:: TASK REQUIREMENTS ::
Return each line of the items below that contains the word "Where". Treat uppercase and lowercase as different.

_ _ _ _

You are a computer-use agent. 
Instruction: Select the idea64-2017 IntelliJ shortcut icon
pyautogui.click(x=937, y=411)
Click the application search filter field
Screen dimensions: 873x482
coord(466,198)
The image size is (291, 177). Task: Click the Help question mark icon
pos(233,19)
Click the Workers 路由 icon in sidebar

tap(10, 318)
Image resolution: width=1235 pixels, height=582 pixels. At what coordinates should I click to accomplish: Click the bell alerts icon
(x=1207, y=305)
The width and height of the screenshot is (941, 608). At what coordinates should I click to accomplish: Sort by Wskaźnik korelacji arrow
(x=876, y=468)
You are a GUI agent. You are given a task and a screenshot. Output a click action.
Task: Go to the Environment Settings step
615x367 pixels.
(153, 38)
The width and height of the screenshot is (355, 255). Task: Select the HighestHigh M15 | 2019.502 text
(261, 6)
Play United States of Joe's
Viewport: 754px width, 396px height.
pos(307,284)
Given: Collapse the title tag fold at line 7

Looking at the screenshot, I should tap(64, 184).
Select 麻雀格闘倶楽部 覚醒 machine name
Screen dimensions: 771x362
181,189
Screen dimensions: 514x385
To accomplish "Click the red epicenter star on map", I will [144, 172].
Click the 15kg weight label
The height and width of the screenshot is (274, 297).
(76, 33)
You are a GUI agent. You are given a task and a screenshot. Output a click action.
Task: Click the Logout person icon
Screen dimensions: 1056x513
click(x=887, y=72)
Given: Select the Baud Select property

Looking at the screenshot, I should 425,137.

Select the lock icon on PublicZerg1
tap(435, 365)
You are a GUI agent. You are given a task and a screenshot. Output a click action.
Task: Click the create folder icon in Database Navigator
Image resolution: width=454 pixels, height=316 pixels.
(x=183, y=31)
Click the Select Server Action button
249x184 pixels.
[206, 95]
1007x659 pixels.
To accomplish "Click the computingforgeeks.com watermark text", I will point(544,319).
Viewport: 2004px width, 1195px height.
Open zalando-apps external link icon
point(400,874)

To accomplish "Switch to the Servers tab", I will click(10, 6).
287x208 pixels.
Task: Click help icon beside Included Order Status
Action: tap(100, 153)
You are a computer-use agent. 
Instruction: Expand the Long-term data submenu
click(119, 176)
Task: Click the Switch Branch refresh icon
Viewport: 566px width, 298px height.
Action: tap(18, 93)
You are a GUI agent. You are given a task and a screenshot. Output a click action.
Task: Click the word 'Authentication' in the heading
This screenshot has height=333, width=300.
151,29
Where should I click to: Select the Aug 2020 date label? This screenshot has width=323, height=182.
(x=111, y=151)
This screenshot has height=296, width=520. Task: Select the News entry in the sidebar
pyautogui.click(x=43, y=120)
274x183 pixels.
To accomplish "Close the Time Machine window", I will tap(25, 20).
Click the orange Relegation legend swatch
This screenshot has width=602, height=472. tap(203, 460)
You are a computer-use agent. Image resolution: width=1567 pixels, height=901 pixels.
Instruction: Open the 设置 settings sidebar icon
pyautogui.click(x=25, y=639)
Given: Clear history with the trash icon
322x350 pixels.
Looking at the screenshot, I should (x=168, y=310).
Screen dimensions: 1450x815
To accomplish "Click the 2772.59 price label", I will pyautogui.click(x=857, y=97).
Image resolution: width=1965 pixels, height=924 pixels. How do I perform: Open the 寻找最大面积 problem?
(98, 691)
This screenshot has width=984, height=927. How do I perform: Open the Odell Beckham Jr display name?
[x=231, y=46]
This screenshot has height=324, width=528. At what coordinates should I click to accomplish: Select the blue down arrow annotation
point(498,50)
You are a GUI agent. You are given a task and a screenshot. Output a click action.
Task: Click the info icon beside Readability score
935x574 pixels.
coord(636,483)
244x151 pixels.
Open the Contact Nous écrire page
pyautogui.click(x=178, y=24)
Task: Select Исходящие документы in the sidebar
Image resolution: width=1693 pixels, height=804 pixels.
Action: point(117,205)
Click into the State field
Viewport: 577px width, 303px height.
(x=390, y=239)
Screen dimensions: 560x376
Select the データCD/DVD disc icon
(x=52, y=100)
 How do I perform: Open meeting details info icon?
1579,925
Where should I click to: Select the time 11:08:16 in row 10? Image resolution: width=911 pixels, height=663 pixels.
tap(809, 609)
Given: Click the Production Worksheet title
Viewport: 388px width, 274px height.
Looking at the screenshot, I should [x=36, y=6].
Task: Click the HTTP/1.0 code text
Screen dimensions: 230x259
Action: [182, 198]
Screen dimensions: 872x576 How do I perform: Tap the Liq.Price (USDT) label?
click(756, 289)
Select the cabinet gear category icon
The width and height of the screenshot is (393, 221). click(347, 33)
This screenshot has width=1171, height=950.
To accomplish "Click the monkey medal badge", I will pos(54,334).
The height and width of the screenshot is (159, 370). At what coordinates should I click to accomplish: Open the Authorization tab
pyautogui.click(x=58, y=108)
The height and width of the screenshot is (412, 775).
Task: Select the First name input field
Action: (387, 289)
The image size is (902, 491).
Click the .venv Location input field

_ _ _ _

:: EXERCISE OUTPUT ::
Where should I click to: Select the Aug 2020 date label? This screenshot has width=323, height=182.
Where should I click to: Select the time 11:08:16 in row 10? Image resolution: width=911 pixels, height=663 pixels.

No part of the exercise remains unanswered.